Sobre o cânone literário

por VASCO GRAÇA MOURA  

Poucas ideias devem ter sido tão discutidas na teoria literária moderna como a de cânone. Posto em questão devido a ressentimentos de vária ordem, como sustenta Harold Bloom, ou por razões teóricas mais ou menos ligadas à Linguística ou às ideologias, o cânone aspira a englobar uma lista de autores e de obras consideradas modelos de perfeição, seja à escala nacional, seja à escala ocidental, seja à escala universal. A sua estabilização, sempre a entender em termos flexíveis e abertos a sucessivas incorporações, supõe a passagem do tempo, a filtragem pela consciência colectiva e a inserção em coordenadas civilizacionais, a existência e funcionamento de critérios de valor identitários e estéticos, uma tradição analítica de comentários e uma história cultural, e provavelmente uma tensão dinâmica com sucessivos contra-cânones.

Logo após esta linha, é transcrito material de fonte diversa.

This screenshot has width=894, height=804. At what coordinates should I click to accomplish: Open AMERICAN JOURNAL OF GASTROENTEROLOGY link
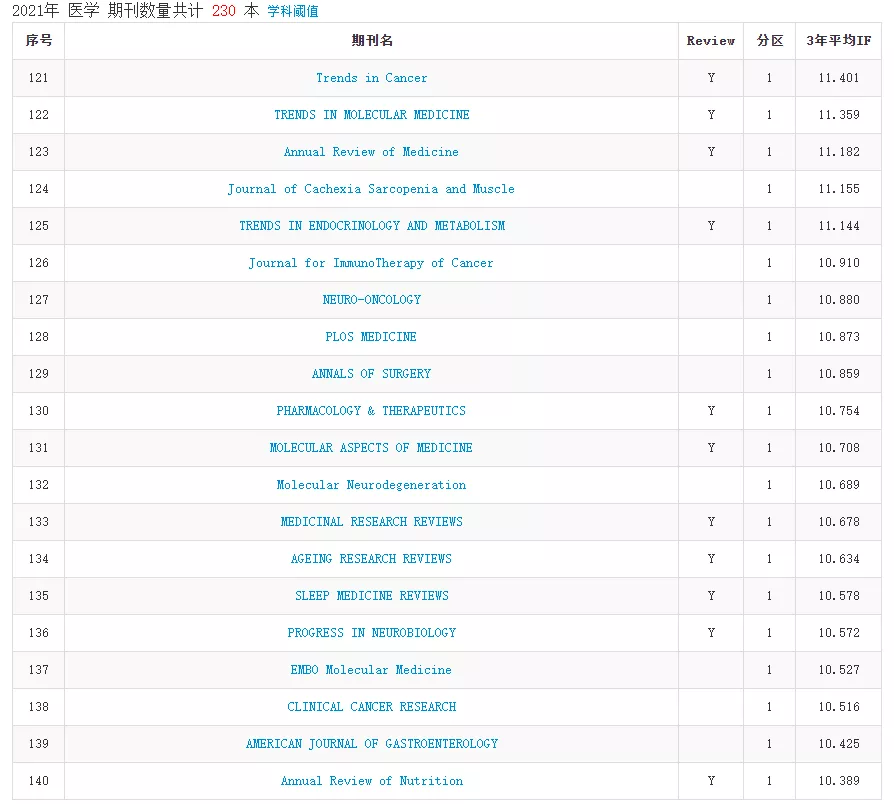[x=371, y=744]
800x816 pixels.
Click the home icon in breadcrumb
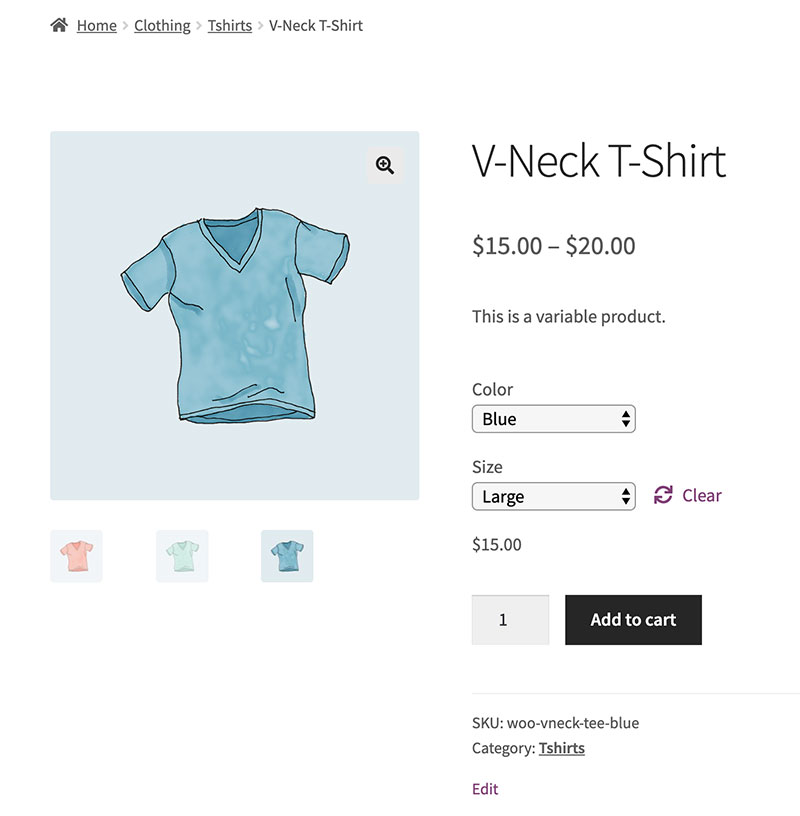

Sem pretender entrar em discussões teóricas e sem negar que haja uma certa dose de flutuação necessária no próprio estabelecimento do cânone e dos seus contornos práticos, considerando o caso português (ou, se se preferir, o dos espaços em que se fala o português) as coisas podem resumidamente ser postas assim: deveria haver um conjunto de obras literárias escritas na nossa língua que todos teriam de conhecer.

No plano do ensino, isto parece de uma evidência elementar, mas tem andado mais ou menos esquecido. Ora, reduzida às suas linhas mais simples, esta é afinal a questão do cânone literário e da sua relevância para o currículo escolar, embora esse plano, por definição, acabe por ser transcendido, pois o cânone não é propriamente uma simples ferramenta para uso do ensino, mas antes um quadro de referências indispensáveis e um complexo de elementos literários respeitante ao sistema de valores e aos interesses culturais de uma dada sociedade: incorpora uma série de modelos cuja evidência paradigmática se recorta ao longo dos sucessivos tempos históricos e se impõe à mentalidade e à sensibilidade colectivas.

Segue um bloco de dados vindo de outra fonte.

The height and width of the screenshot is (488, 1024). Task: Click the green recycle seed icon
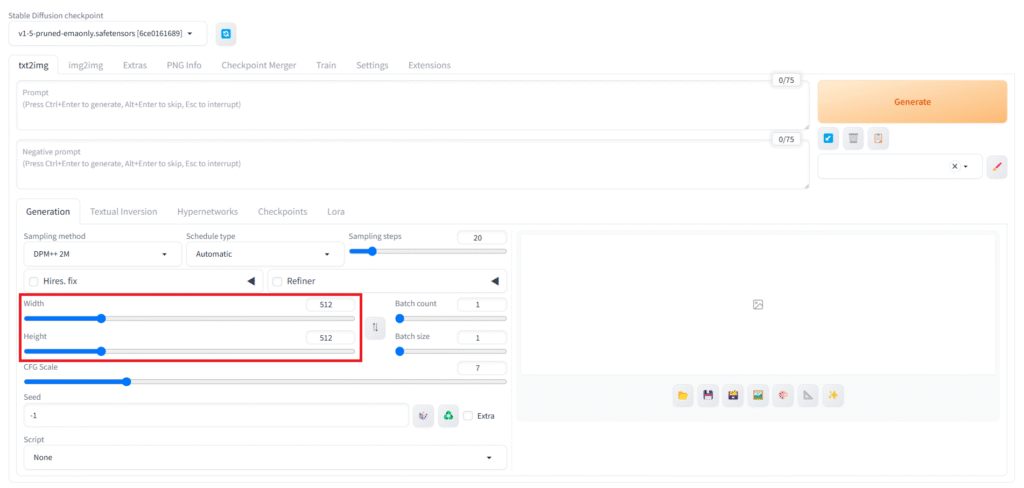tap(449, 415)
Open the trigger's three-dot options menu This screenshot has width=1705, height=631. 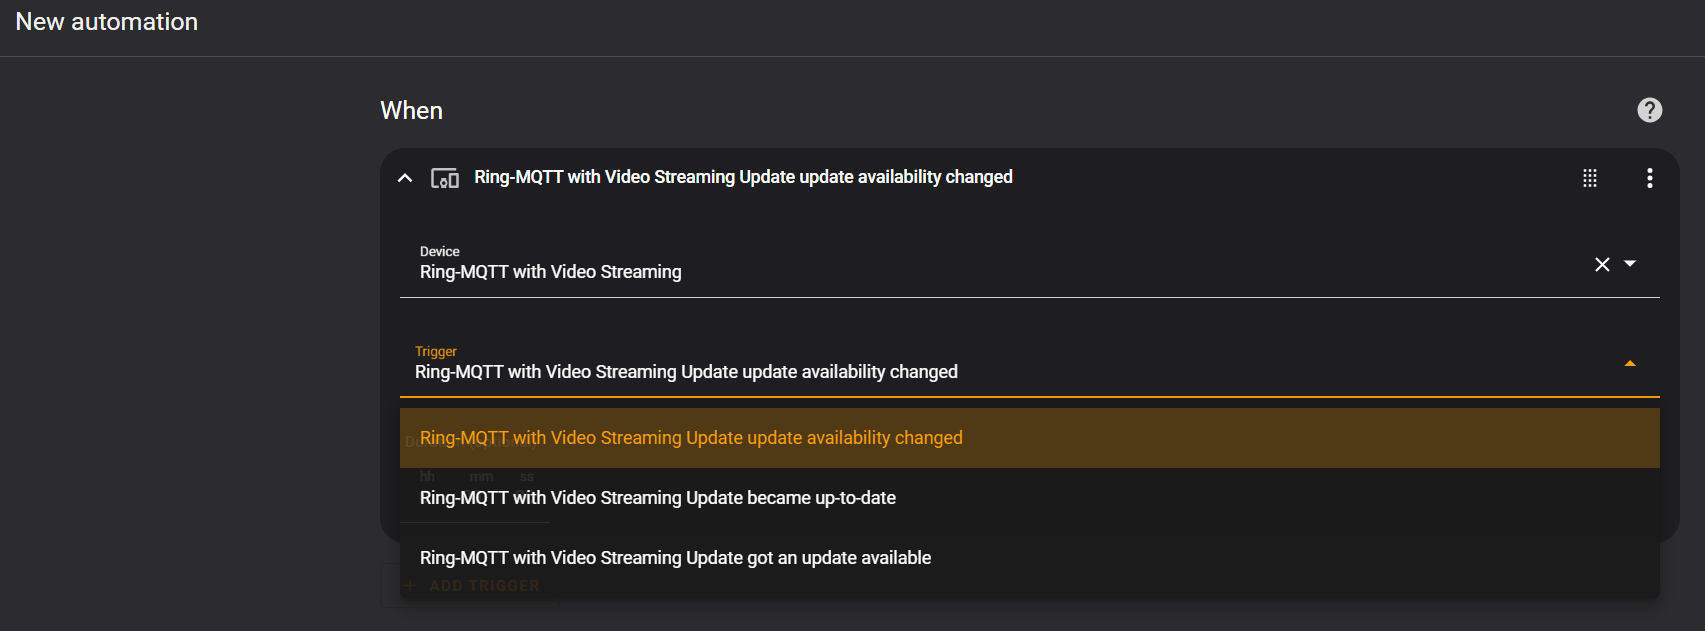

Na escola, a abordagem do cânone deve ser flexível e variada. Em Portugal, antigamente, havia para tal efeito excelentes instrumentos que iam dos cadernos literários da Seara Nova aos textos da editorial Comunicação e vários outros. Havia também selectas, crestomatias e antologias que apresentavam criteriosamente passagens mais ou menos extensas de obras que faziam parte do cânone. E havia, para quem estudava, a obrigação de saber dessas obras e mesmo de conhecer algumas delas na íntegra.

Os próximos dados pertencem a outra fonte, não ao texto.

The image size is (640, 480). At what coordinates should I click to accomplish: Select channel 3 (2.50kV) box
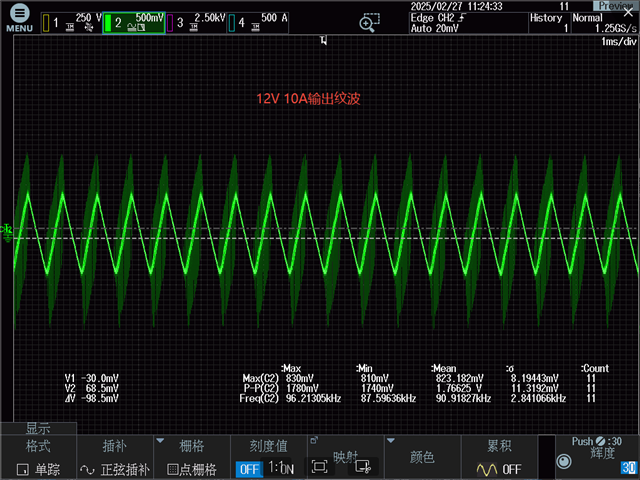pyautogui.click(x=196, y=22)
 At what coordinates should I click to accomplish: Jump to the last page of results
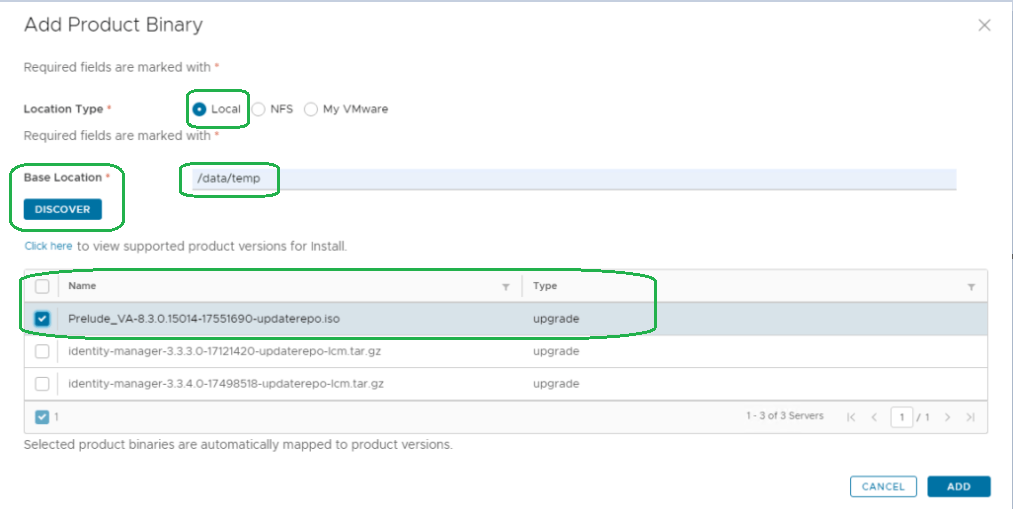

Dos cancioneiros medievais a Fernão Lopes, de Bernardim e Gil Vicente a Sá de Miranda e Camões, de Rodrigues Lobo e Francisco Manuel de Melo a Bernardes e Vieira, de Bocage, Garrett e Herculano a Camilo, Eça, Cesário, Antero e António Nobre, isto para dar só alguns exemplos flagrantes do século XIII ao século XIX, os alunos de Português tinham de contactar com toda uma série de autores e isso só lhes fazia bem. Visitavam lugares escolhidos da grande literatura escrita na sua língua e, a partir desses paradigmas, tinham de proceder a vários tipos de análise e de interpretação, enriqueciam o seu conhecimento do léxico e da gramática, aprendiam figuras de estilo, adquiriam uma certa compreensão história e contextualizada da obra de cada autor, aperfeiçoavam grandemente o conhecimento do português como língua materna e tornavam-se capazes de utilizá-lo melhor.